Every two years, a rare but dangerous disease infects kids across the country. This polio-like disease is called acute flaccid myelitis (AFM), and it lands 98 percent of patients in the hospital. Over half of kids will end up in an intensive care unit, according to the Centers for Disease Control and Prevention. If not treated early, it can kill young children or leave them paralyzed for life. Knowing how to recognize the symptoms of AFM is crucial to getting your kid to the hospital in time, but this, of course, is complicated by COVID.
The most noticeable symptom to keep a lookout for is sudden limb weakness. If your child abruptly has trouble using their arms or legs, get to the emergency room pronto. Children with AFM may also feel like their limbs are in pain or are numb, and they may have trouble walking, according to the CDC. They may experience neck or facial weakness, difficulty swallowing or talking, headache, and back or neck pain.
Many children have a fever or some sort of respiratory illness before they develop AFM. This is because AFM is caused by a range of viruses, though experts haven’t fully pinned down the cause. The strongest link seems to be with a specific type of enterovirus — a type of virus that causes symptoms resembling a cold.
Don’t let COVID-19 scare you away from the emergency room if you suspect your child has AFM. Many hospitals separate patients with suspected COVID-19 and those who have non-COVID emergencies. And don’t delay your visit if your child has symptoms, even if they seem mostly fine. Their condition can decline rapidly.

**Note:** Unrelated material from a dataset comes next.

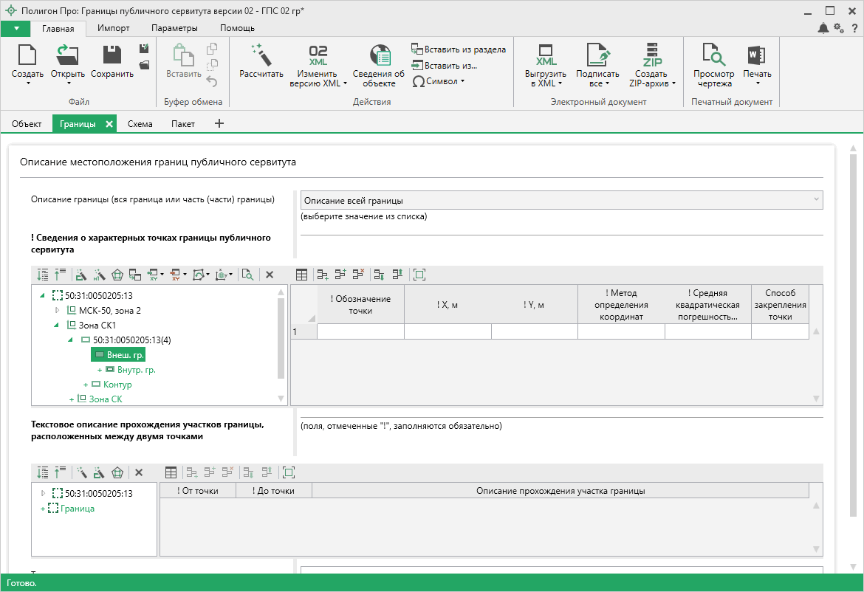Viewport: 864px width, 592px height.
Task: Click the Рассчитать magic wand icon
Action: coord(261,55)
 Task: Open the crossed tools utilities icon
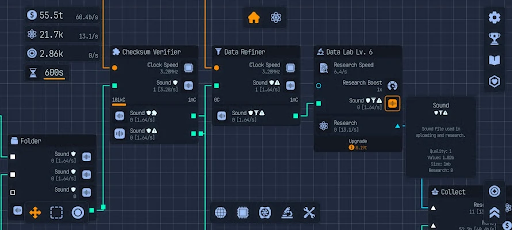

Acute flaccid myelitis mostly affects younger children, according to CNN. The average of children affected is five years old. Most cases pop up between August and November in even years, though a few cases strike in odd years too. The condition is rare and infected 238 children in 2018, though cases have risen every two years for the past several cycles, according to CNN. “AFM is a priority for CDC as we prepare for a possible outbreak this year,” Thomas Clark, the deputy director of the CDC’s Division of Viral Diseases, told reporters.
The best way to prevent AFM is to follow the same guidelines recommended for preventing COVID-19 transmission: wear a mask, wash your hands, clean surfaces, and social distance.